Dataset excerpts
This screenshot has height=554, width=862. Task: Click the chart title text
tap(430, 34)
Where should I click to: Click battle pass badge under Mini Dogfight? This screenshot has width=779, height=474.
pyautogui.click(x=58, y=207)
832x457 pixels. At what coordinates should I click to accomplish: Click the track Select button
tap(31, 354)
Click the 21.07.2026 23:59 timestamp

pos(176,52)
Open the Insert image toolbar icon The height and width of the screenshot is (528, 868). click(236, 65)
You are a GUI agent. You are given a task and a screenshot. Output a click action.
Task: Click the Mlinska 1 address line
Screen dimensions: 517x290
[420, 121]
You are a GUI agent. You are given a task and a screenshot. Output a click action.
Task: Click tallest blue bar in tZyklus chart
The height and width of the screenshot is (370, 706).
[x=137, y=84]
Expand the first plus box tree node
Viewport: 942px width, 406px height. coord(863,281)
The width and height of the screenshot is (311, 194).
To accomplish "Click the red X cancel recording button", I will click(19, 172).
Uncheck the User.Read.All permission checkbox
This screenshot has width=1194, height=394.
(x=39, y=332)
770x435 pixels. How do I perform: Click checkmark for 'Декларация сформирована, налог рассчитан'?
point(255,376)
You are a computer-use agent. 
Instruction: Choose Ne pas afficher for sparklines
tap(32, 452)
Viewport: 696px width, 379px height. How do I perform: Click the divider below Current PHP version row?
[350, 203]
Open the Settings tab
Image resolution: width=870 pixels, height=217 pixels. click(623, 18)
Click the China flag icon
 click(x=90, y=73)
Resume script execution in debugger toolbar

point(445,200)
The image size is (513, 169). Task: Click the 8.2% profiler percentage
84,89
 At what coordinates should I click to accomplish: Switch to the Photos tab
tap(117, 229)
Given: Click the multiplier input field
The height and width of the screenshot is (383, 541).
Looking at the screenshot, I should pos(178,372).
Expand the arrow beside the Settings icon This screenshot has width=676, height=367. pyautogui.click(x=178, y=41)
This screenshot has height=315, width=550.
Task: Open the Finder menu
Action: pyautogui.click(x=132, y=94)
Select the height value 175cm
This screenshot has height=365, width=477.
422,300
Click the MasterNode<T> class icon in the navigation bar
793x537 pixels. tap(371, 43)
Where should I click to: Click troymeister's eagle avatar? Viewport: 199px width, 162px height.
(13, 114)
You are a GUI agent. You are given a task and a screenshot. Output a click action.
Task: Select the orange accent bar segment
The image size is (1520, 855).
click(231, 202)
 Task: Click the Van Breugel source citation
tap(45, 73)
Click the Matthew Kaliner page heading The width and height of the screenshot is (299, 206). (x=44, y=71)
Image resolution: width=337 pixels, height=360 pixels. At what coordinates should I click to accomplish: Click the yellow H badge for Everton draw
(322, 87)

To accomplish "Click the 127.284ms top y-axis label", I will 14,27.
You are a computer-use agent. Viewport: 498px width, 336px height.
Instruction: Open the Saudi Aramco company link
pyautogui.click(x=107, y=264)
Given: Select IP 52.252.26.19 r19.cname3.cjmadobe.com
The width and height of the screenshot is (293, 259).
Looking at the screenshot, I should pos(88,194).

What you have to do
Copy each line from the entries above that has the word "will" in it.

Written response
To accomplish "Click the red X cancel recording button", I will click(19, 172).
To accomplish "Click the 127.284ms top y-axis label", I will 14,27.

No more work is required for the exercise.